* YOUR ASSIGNMENT *
With the exception of the pictures, write out the data below precisely.

BEGIN

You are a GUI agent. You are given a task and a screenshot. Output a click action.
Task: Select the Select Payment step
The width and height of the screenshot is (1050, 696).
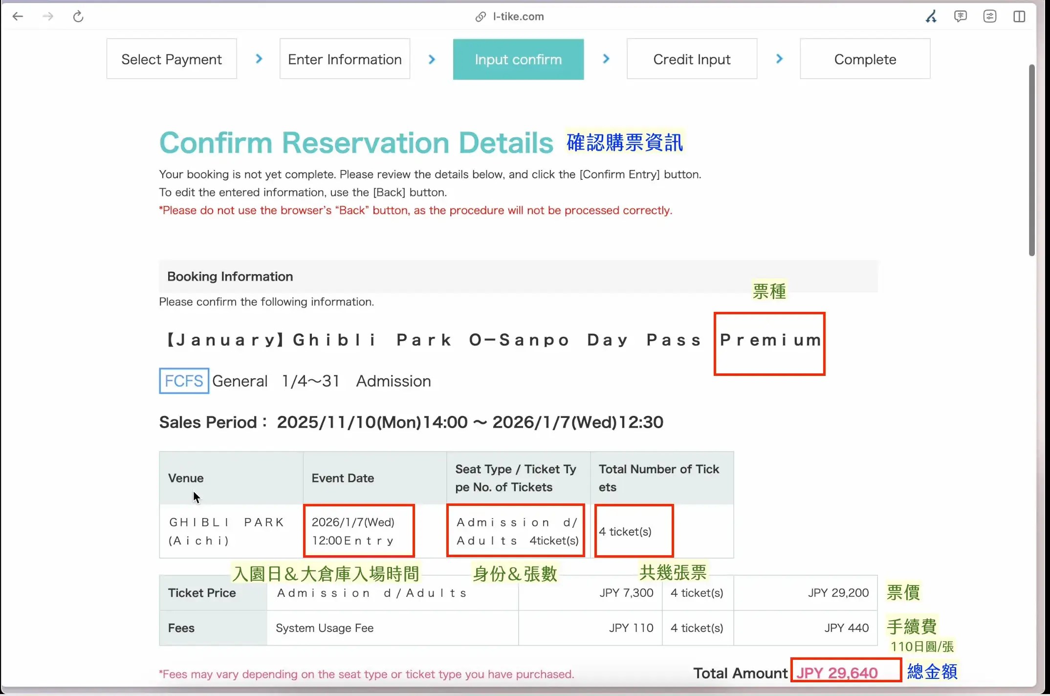(172, 59)
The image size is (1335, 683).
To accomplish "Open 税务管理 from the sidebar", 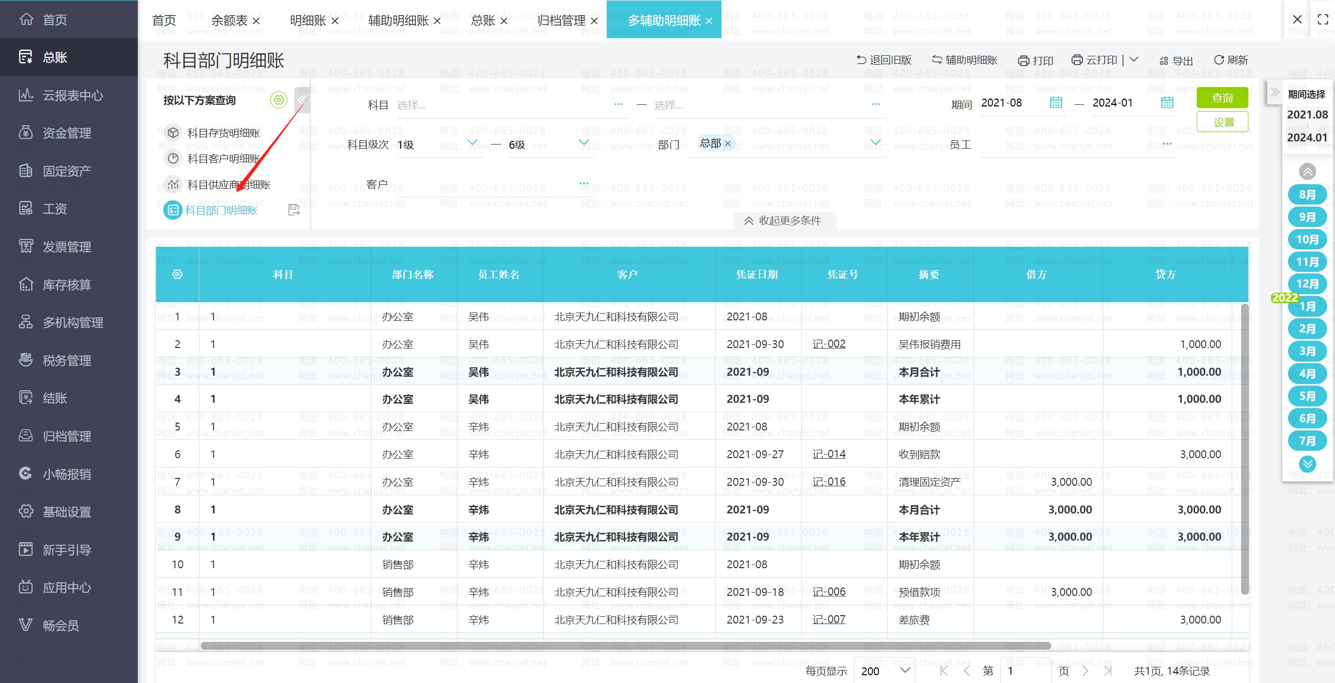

END

* ANSWER TO THIS TASK *
You are a GUI agent. You are given a task and a screenshot. Output a click action.
Task: Select the Select Payment step
The width and height of the screenshot is (1050, 696).
(172, 59)
The image size is (1335, 683).
To accomplish "Open 税务管理 from the sidebar", 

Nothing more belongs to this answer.